Der schwedische Autor Henning Mankell ist bei uns hauptsächlich als Krimiautor bekannt. Er lebt die Hälfte des Jahres in Mosambik, die andere in Schweden, und gilt als Afrika-Experte. Franz Kotteder hat ihn für die SZ (9./10.11.) interviewt.
SZ: Sie haben schon vor zehn Jahren auf eine neue Form von Kolonialismus hingewiesen, auf den Landraub durch internationale Gesellschaften, die große Flächen billig aufkaufen oder pachten.
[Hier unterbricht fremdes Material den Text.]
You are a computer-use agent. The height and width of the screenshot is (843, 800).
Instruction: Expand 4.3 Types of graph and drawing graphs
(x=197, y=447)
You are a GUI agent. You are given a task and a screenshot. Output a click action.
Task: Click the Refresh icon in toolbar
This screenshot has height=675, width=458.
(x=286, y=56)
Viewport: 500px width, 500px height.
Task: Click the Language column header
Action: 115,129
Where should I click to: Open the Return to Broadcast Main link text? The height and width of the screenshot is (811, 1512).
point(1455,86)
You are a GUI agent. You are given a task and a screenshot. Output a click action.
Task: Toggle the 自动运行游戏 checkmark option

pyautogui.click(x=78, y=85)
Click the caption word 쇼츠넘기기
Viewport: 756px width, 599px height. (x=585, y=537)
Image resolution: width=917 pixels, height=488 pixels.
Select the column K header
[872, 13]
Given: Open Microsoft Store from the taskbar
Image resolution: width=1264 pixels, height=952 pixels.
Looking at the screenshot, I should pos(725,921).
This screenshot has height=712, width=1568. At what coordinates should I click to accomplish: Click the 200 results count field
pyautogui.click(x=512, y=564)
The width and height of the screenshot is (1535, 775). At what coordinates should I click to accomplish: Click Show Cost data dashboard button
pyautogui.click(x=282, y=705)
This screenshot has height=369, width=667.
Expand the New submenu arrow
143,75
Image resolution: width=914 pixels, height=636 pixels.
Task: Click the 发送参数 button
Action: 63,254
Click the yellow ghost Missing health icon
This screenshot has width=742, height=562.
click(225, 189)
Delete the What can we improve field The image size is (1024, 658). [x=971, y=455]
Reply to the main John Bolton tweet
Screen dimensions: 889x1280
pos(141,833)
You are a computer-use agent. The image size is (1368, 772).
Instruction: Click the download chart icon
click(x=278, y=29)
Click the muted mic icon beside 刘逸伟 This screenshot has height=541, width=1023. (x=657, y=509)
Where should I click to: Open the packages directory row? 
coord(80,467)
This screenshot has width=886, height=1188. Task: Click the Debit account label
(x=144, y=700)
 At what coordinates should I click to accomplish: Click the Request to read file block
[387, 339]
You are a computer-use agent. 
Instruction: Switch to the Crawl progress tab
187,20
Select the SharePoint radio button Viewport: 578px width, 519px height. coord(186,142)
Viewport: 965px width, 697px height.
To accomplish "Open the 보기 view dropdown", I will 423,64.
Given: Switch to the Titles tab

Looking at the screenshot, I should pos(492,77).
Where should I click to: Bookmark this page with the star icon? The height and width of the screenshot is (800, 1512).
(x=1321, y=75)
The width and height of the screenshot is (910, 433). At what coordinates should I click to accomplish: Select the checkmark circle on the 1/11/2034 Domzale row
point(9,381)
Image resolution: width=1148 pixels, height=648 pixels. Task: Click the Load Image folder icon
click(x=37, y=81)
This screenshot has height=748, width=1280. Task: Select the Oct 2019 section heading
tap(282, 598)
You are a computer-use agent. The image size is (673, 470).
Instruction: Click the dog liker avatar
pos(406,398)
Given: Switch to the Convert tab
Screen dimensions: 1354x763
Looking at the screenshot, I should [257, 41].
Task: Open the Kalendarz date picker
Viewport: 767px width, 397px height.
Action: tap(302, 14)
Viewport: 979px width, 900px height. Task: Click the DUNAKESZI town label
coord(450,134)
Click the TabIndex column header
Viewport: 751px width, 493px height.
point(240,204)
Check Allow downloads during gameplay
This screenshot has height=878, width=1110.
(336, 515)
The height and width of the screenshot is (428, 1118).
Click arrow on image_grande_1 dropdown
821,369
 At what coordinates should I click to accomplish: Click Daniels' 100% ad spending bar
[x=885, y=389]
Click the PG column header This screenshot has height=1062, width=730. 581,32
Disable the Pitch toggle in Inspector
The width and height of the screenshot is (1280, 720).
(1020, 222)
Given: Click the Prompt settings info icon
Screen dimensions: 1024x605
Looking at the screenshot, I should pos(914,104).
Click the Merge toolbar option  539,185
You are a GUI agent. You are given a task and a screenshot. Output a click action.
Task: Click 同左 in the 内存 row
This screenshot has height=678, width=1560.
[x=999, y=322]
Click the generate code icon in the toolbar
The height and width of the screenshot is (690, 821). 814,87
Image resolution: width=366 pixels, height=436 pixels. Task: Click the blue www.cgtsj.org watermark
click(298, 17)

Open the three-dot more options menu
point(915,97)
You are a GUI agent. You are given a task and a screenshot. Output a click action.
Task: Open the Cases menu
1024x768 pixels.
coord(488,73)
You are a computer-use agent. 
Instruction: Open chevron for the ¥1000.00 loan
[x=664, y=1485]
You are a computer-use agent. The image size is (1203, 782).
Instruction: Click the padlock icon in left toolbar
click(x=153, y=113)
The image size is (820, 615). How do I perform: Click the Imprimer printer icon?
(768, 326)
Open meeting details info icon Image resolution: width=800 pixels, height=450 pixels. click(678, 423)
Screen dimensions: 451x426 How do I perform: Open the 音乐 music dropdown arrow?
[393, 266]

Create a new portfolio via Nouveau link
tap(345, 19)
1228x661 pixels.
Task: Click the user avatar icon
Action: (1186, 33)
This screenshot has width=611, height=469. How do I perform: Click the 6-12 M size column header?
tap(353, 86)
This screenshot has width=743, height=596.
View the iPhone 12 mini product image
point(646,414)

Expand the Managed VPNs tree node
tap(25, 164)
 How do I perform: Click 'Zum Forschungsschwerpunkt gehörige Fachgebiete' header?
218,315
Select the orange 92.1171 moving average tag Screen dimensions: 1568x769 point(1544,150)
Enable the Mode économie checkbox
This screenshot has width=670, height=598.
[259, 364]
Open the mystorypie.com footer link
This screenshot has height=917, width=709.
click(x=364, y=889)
Mankell: Das Hauptproblem in Afrika ist natürlich die Armut, und die führt wiederum zu sehr schwachen Gesellschaftsordnungen. Das macht es leichter für Leute von außen, ihre Geschäfte durchzusetzen. Ich bin etwas besorgt darüber, was die Chinesen momentan in Afrika tun. Ich sage nicht, dass sie eine neokolonialistische Einstellung haben. Aber die Tendenz dazu ist schon da. Es wird viel Land gepachtet auf hundert Jahre oder gekauft, um dort Nahrungsmittel für die eigene Bevölkerung anzubauen, während hungernde Afrikaner draußen bleiben. Das ist fürchterlich, aber das gibt es.
SZ: Lässt sich da von Europa aus etwas tun?
Mankell: Ich glaube, dass Afrika mit vielen neuen Herausforderungen konfrontiert ist, mit denen es erst noch umgehen lernen muss. Und da müssen wir den Afrikanern helfen, damit sie nicht wieder als Verlierer dastehen. Einer, der in dieser Hinsicht sehr viel getan hat und mit dem ich da gerne zusammenarbeite, ist übrigens ihr früherer Bundespräsident, Herr Köhler. Der hat das alles verstanden und macht viel gute Arbeit. Ich habe ihn erst vor ein paar Wochen wiedergetroffen. Er ist ein sehr praktisch denkender Mensch, der handelt. Ganz anders als Tony Blair, der bloß schlau daherredet.